TEXT SEGMENT:
************

[webkit-reviews] review denied: [Bug 42976] Implement IDBKeyPath parser. : [Attachment 62579] Patch

bugzilla-daemon at webkit.org bugzilla-daemon at webkit.org
Mon Jul 26 09:39:10 PDT 2010


Jeremy Orlow <jorlow at chromium.org> has denied Marcus Bulach
<bulach at chromium.org>'s request for review:
Bug 42976: Implement IDBKeyPath parser.
https://bugs.webkit.org/show_bug.cgi?id=42976

Attachment 62579: Patch
https://bugs.webkit.org/attachment.cgi?id=62579&action=review

------- Additional Comments from Jeremy Orlow <jorlow at chromium.org>
WebCore/storage/IndexedDatabaseRequest.idl:36
 +	    // FIXME: IDBKeyPath is public only to allow testing.
FIXMEs should have an action...i.e. delete as soon as we can because it's only
here for testing...fix elsewhere.

LayoutTests/storage/indexeddb/idb-keypath-expected.txt:17
 +  indexedDB.makeKeyPath('a[34][20].foo[2].bar')
maybe insert a newline via "debug('');" between test cases? (here and
elsewhere)



LayoutTests/storage/indexeddb/script-tests/idb-keypath.js:9
 +	for (;keyPath.hasNext(); keyPath.next(), ++i) {
space before keyPath...but why not put the var i = 0 in there?



WebCore/storage/IDBKeyPath.cpp:50
 +	Token token;
What does this do?

WebCore/storage/IDBKeyPath.cpp:63
 +  void IDBKeyPath::next()
I guess this next interface stuff makes sense in terms of easily testing
(without building a lot of infrastructure that's just going to go away) but for
the real implementation, I don't see why we don't just give a pointer to the
raw array + size check.  This stuff seems overly complicated.

WebCore/storage/IDBKeyPath.cpp:173
 +	return (c >= 'a' && c <= 'z') || (c >= 'A' && c <= 'Z');
this is a subset of javascript identifiers




Do we really want to support array syntax within keyRanges?  Also, what do we
do when we see malformed keyPaths?  Right now it seems we try our best to parse
them, but I don't think this is the right behavior.  I think we should raise an
exception on parse errors.  (The create function should return 0 and the caller
would raise.)  All of this really needs to be specced out tho.

Haven't looked at the parser or tokenizer in detail yet.  To be honest, it
feels a little heavyweight for our needs, but I'm guessing it'll pay off in the
long run.  We'll probably want multiple eyes looking at it though...since it'd
be one of the easier ways to introduce security issues, I'd think.

************

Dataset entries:

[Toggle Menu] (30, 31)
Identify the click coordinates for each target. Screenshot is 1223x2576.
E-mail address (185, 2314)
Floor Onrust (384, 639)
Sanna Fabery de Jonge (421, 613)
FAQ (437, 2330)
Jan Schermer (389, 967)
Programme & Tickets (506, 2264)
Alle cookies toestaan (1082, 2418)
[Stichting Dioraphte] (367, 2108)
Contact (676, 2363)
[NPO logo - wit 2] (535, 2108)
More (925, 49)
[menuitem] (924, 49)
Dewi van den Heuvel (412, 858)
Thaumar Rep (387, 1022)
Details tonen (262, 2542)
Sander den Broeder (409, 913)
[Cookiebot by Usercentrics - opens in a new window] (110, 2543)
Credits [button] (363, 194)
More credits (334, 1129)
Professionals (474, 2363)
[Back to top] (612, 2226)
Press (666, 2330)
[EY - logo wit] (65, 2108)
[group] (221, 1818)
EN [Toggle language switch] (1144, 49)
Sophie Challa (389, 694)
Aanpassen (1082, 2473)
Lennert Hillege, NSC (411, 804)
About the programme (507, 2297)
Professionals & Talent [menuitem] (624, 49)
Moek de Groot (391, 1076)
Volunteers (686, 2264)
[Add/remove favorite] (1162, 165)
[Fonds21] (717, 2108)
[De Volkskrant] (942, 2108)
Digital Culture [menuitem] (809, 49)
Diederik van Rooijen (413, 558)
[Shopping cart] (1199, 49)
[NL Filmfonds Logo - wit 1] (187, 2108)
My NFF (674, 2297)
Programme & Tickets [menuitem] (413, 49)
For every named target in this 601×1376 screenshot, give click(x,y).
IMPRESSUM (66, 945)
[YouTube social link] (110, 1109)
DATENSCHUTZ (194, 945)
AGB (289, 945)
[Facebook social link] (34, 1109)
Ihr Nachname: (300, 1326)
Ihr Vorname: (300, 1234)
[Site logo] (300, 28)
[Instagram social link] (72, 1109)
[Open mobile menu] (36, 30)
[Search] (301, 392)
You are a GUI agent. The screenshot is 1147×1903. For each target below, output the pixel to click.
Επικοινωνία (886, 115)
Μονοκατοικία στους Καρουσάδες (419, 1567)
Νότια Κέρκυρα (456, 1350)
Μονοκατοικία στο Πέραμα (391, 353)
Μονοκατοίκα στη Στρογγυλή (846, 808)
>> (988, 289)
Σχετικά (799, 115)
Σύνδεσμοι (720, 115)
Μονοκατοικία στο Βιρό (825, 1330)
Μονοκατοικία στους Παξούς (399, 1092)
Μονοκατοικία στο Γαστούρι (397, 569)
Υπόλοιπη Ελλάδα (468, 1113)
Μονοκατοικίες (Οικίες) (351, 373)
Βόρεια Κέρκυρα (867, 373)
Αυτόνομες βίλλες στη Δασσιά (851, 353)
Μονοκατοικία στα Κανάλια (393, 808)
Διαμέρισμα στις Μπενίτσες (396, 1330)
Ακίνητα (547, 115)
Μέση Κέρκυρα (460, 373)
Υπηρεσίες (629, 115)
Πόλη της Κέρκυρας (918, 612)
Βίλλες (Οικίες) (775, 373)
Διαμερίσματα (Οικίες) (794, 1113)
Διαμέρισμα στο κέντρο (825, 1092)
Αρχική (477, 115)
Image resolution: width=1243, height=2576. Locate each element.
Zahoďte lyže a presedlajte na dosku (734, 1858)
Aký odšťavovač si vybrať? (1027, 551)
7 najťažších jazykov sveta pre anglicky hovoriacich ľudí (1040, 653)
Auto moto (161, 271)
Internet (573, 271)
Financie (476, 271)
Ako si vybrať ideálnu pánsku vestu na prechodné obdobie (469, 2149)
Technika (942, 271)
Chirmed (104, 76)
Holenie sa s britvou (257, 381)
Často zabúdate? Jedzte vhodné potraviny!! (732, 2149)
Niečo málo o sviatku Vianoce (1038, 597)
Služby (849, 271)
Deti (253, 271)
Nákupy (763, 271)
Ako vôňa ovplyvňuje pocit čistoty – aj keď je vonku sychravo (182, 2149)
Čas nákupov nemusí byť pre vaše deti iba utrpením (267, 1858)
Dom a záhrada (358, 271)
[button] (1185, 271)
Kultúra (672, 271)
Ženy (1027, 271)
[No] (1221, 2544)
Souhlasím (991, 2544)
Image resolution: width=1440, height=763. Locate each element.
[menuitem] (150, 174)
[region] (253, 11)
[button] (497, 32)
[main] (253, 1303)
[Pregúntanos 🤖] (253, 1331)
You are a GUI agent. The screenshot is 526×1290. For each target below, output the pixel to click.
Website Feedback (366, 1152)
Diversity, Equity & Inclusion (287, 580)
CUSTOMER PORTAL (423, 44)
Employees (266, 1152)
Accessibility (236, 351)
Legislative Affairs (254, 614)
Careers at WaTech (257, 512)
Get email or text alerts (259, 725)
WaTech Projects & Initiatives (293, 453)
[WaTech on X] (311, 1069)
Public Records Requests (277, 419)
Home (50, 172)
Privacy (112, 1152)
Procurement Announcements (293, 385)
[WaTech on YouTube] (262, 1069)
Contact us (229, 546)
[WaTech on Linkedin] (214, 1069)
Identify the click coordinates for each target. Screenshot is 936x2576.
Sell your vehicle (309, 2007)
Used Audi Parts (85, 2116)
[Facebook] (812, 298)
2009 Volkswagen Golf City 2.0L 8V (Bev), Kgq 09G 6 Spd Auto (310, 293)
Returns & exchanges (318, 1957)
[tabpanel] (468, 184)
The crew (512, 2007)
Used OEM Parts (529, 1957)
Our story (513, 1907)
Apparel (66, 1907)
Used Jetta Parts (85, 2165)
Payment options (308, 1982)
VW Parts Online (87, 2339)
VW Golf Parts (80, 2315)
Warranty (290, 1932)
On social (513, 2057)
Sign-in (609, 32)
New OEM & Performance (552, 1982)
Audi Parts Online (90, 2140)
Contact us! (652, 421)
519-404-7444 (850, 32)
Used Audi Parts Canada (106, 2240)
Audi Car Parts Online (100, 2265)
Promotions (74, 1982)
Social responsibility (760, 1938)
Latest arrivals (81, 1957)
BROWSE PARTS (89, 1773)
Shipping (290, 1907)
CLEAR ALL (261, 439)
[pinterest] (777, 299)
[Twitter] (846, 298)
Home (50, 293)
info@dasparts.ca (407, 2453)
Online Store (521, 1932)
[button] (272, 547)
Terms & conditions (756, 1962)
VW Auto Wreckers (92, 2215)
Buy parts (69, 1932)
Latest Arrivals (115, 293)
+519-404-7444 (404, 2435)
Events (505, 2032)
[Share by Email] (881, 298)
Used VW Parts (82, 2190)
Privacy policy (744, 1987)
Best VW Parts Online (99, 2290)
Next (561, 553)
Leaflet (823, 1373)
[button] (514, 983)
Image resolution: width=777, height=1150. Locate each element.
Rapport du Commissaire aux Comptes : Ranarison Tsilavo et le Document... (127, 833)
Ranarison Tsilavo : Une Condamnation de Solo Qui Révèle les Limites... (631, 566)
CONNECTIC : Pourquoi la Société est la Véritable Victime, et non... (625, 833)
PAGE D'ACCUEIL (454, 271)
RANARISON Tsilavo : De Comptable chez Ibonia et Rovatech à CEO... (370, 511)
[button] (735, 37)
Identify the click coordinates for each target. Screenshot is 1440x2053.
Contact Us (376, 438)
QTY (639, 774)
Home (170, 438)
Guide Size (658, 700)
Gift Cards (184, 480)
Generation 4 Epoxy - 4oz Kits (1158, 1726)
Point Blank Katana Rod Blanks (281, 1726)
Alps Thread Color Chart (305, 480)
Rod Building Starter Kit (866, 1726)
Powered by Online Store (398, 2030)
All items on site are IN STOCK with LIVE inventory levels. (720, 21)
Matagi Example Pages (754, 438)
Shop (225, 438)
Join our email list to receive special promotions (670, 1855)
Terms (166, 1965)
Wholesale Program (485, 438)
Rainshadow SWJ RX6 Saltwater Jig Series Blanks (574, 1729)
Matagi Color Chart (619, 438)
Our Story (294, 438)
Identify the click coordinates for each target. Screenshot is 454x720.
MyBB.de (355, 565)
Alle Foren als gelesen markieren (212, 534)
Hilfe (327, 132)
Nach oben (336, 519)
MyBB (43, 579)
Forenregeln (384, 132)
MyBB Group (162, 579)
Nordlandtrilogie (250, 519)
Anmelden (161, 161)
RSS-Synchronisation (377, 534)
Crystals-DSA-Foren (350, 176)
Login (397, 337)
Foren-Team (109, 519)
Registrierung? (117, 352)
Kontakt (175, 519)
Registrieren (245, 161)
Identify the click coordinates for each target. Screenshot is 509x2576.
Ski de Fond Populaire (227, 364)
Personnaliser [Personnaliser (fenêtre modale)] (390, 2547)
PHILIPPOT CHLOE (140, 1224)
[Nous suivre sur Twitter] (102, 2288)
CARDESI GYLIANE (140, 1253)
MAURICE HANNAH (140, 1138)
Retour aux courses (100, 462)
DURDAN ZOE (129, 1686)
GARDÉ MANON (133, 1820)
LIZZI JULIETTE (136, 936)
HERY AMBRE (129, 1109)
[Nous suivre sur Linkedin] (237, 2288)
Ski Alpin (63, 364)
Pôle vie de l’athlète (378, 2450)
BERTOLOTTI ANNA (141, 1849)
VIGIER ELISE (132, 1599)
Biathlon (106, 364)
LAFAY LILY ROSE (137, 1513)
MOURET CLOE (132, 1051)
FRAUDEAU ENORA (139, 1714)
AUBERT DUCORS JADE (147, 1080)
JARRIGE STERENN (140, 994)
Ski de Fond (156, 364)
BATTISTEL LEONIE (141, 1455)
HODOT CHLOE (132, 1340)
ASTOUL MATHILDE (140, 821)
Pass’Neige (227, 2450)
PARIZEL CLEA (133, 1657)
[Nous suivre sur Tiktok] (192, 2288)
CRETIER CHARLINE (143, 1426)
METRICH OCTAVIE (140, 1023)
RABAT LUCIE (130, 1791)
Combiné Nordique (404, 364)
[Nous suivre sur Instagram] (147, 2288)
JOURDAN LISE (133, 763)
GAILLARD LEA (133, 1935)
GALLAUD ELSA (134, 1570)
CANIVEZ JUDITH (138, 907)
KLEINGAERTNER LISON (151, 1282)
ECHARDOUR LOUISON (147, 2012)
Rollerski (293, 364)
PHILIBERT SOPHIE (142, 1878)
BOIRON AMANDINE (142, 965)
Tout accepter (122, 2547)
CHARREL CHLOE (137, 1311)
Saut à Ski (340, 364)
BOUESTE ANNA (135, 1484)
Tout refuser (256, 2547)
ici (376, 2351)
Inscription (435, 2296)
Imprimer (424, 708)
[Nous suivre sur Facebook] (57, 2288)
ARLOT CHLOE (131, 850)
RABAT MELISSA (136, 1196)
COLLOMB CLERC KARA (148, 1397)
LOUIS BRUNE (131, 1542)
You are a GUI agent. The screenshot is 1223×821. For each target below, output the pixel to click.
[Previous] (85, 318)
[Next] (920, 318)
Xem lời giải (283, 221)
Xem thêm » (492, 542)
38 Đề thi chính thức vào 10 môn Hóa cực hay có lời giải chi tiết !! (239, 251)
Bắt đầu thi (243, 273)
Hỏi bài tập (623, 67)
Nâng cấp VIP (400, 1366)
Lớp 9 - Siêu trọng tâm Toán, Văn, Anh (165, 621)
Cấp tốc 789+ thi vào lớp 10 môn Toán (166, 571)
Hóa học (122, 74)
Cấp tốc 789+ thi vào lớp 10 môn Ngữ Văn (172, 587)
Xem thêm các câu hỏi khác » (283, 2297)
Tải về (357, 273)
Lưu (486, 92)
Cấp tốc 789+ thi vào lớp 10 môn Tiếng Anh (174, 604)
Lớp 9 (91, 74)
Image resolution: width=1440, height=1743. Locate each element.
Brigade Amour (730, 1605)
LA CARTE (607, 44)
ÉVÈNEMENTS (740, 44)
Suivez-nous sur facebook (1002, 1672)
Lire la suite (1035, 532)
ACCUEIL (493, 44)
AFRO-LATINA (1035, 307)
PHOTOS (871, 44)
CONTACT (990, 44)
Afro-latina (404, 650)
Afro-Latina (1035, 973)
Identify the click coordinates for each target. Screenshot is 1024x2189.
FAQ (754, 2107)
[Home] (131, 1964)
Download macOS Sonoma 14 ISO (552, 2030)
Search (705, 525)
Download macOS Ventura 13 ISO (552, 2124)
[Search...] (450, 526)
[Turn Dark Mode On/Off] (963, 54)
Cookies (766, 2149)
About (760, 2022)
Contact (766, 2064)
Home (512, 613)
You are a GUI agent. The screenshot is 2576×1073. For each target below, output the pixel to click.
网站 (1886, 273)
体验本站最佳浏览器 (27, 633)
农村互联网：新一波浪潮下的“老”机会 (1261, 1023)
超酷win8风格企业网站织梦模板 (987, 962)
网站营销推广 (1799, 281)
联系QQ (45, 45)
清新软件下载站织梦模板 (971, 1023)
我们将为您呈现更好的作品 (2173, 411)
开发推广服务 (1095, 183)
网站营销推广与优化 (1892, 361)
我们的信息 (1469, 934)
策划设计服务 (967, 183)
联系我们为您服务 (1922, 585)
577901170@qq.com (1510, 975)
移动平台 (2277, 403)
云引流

************

PROBLEMS TO WORK ON:
(1) From the code review message above, write out word for word the part that opens with the words containing "maybe insert a" and closes with "0 in there?".
(2) Answer these about the code review message above:
(a) Who denied the request for review?
(b) What is the number of the attachment that was reviewed?
(c) What does the reviewer think should happen on parse errors?

RESULTS FOR THE EXERCISE:
(1)
maybe insert a newline via "debug('');" between test cases? (here and
elsewhere)



LayoutTests/storage/indexeddb/script-tests/idb-keypath.js:9
 +	for (;keyPath.hasNext(); keyPath.next(), ++i) {
space before keyPath...but why not put the var i = 0 in there?

(2)
(a) Jeremy Orlow
(b) 62579
(c) An exception should be raised.